Thursday, 7 January 2010

On the Seventh Day of January, My True Love Sent to Me...

...Bugger all to do, because the first week of January in Russia is their official Christmas, according to the Orthodox Calendar. I won't go into detail about Russian celebrations, safe to say that their 'Christmas' (i.e. all the gift-giving and celebrating on December 25th) falls on New Year's Eve due to the godless regime of the communists quashing anything to do with religion. I also won't touch on the Orthodox Church in Russia, other than the fact its rapid re-emergence since the 1990s has left NO separation between church and state in this country.

What I have been up to since my last post hasn't been that action-filled, but because it's the first week of January and that the whole country is officially comatose, I no longer have any excuse not to write something about last month. My months of being stingy have finally enabled me to waste it in more sensible ways - most prominent of which was a short trip to Shanghai.

Given the fact that a Belgian friend of mine was extremely kind enough to host me in the spare room of her gorgeous Shanghai flat, and the fact that Aeroflot (Russia's national airline) were doing deals at the time of purchase (approx 16,000 roubles round trip, or £320), meant that there was little reason not to get the hell out of Moscow for once.

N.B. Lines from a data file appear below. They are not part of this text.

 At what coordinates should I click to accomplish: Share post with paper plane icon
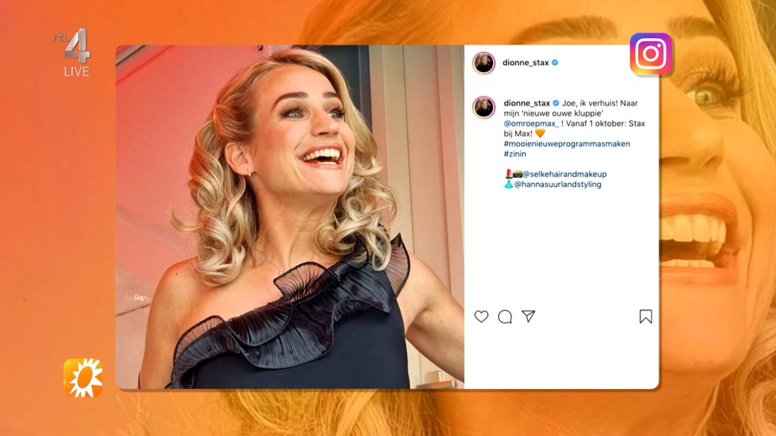click(528, 316)
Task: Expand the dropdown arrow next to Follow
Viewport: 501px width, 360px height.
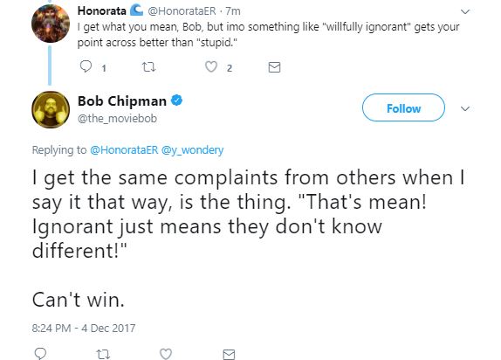Action: 465,109
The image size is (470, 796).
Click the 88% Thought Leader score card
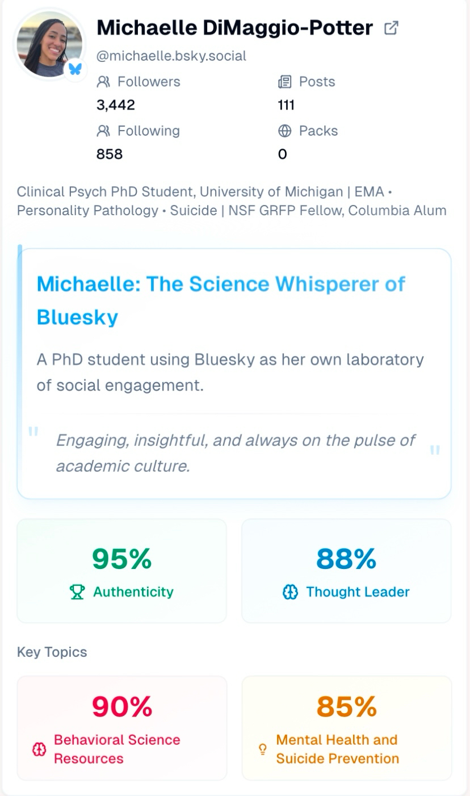(x=346, y=571)
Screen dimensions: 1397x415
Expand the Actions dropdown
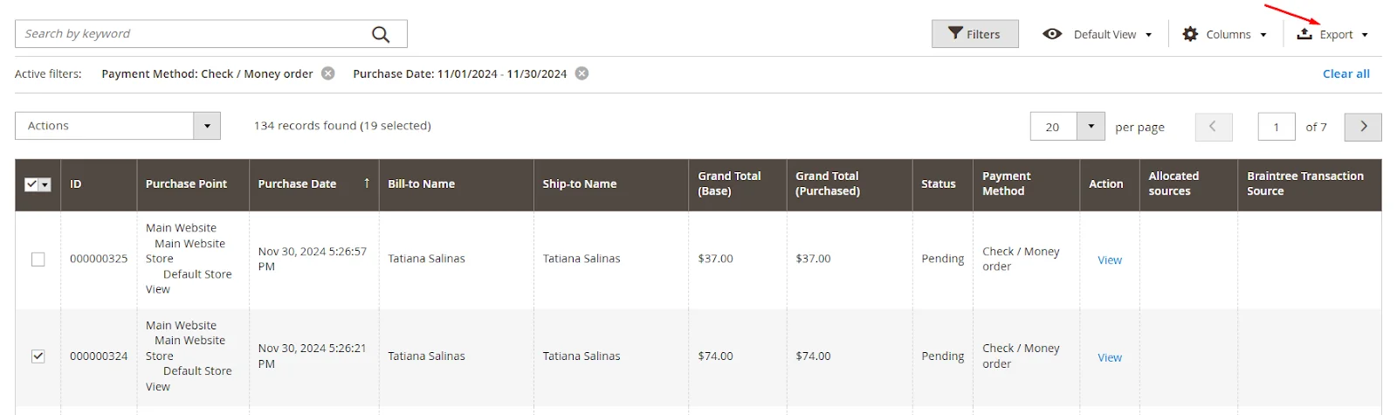pyautogui.click(x=207, y=126)
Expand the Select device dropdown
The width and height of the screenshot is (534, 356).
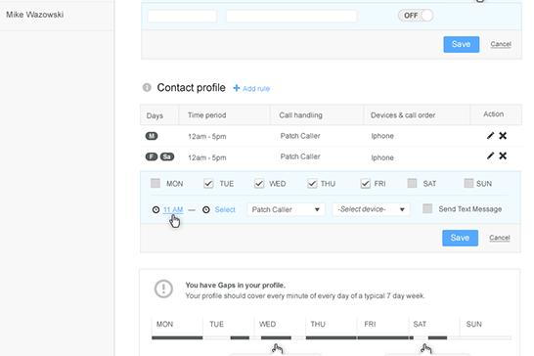371,209

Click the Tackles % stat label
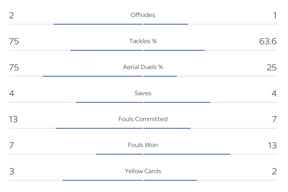tap(143, 41)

Unfortunately, I have to confess that I'm one of the worst tourists in the world. I didn't take a single photo, mostly due to the fact that I don't have a digital camera (the one on my Nokia does not count), but I didn't really need to. It wasn't one of those "I need to embrace the local culture in full" type of trips. I just came to hang out, to see what life is like for my Belgian friend and her expatriate acquaintances there, to eat some weird vegetables that look like they are from outer space, to watch my friend argue with souvenir sellers, to shake my butt in extremely pretentious and overpriced nightclubs that have shark tanks by the dance floor located in skyscrapers, and to attend a party held by the local Russian community, only to pointlessly win a subscription to the local community rag in the lottery at the aforesaid party. All of these instances are short stories in themselves, and it would not be fair to cut them short in this entry.

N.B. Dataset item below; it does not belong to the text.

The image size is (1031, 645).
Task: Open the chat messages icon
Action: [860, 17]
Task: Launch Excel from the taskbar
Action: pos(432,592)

Chiefly what I gathered there is that, much like Moscow isn't Russia, Shanghai isn't China. Oh sure there are Chinese people living there, and they all speak Chinese, but it's very Westernized, a bit of a concrete jungle in the center, but, at least to me, rather comfortable. Even though there are about 20 million people in Shanghai (roughly 5 million more than Moscow, officially), it didn't feel cramped in the slightest. Maybe something to do with the fact that I was on average about a foot taller than everyone else.

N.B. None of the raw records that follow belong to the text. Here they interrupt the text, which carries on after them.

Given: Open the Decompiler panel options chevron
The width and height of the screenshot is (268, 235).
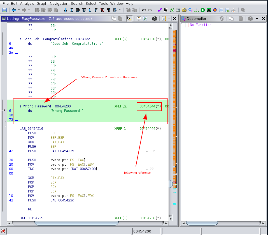Looking at the screenshot, I should [x=257, y=18].
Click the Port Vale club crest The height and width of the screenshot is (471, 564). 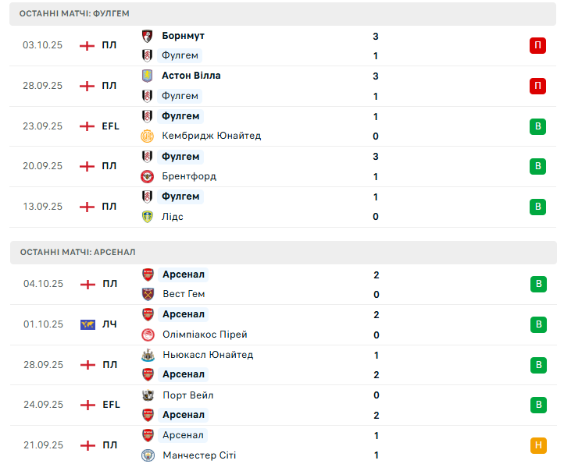(x=148, y=395)
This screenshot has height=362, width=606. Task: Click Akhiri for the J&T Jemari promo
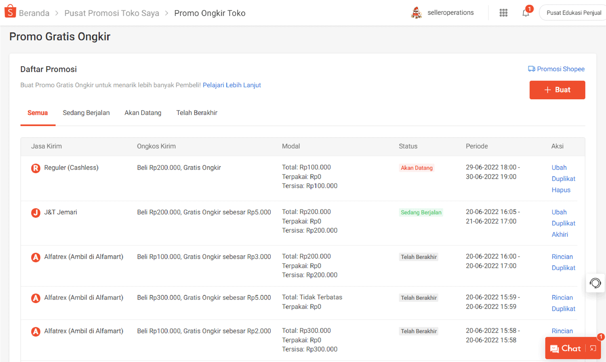[x=560, y=234]
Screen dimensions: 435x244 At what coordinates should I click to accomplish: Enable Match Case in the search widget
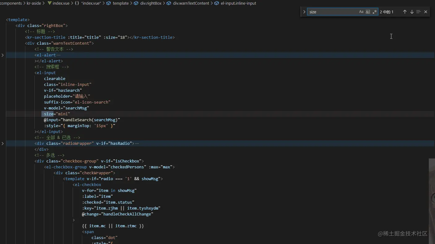(x=361, y=11)
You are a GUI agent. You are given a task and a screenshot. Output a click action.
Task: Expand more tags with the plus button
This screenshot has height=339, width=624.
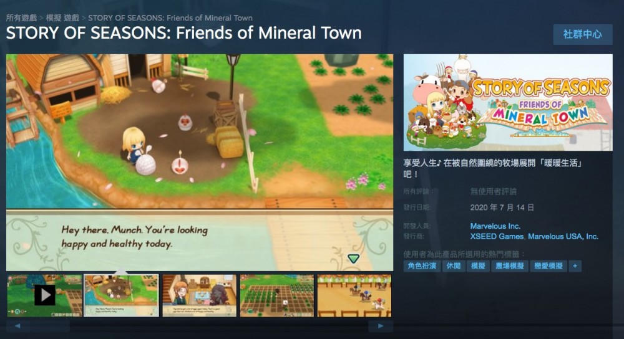coord(575,266)
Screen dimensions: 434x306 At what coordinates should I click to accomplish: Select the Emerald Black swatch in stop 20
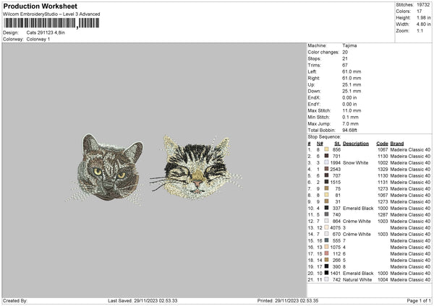click(327, 274)
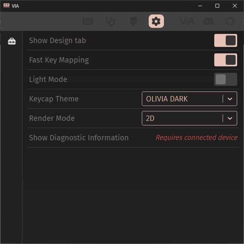The image size is (244, 244).
Task: Click chevron arrow beside OLIVIA DARK
Action: coord(230,99)
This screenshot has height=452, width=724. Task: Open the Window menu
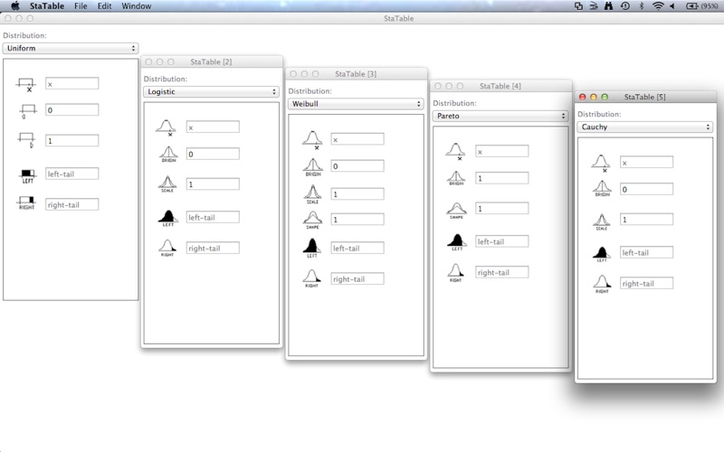pyautogui.click(x=137, y=5)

Moscow, on the contrary, especially with its winter workday commute on the metro, can be stressful for those who have not yet lost that part of their soul. Shanghai is clean, the locals don't scowl, and the living costs for foreigners are minuscule. Yes, they spit in the streets, but I'll take that over the foul Russian habit of clearing one's nose (Step 1: close one nostril. Step 2: blow out the other. Step 3: repeat with the other. Try to do it in a crowded area as possible for maximum revulsion) any day.

And yes, there are bicycles. Everywhere. Even my Belgian friend has one. Those songs you've heard about the Chinese and bicycles, they're all true. Just bicycles and taxis. The rest of the world should take note, rather than demonizing the Chinese for its sizable contribution to industrial pollution.


In other news, Mayor Yury Luzhkov's bullshit snow prevention plan has fallen on its arse. Someone sensible in the Russian Air Force (VVS - Voyenno-vozdushnye sily Rossii lit. Military-aerial strength of Russia) has said that they need two weeks notice before they do any cloud seeding. It doesn't really matter now, as Europe appears to have stolen this year's quota. That's not to say it isn't cold. It's very cold. The day I left for Shanghai it plummeted to -27ÂșC. It currently hovers around the -15 mark, which is just about the temperature where your nasal hairs start to freeze whenever you inhale.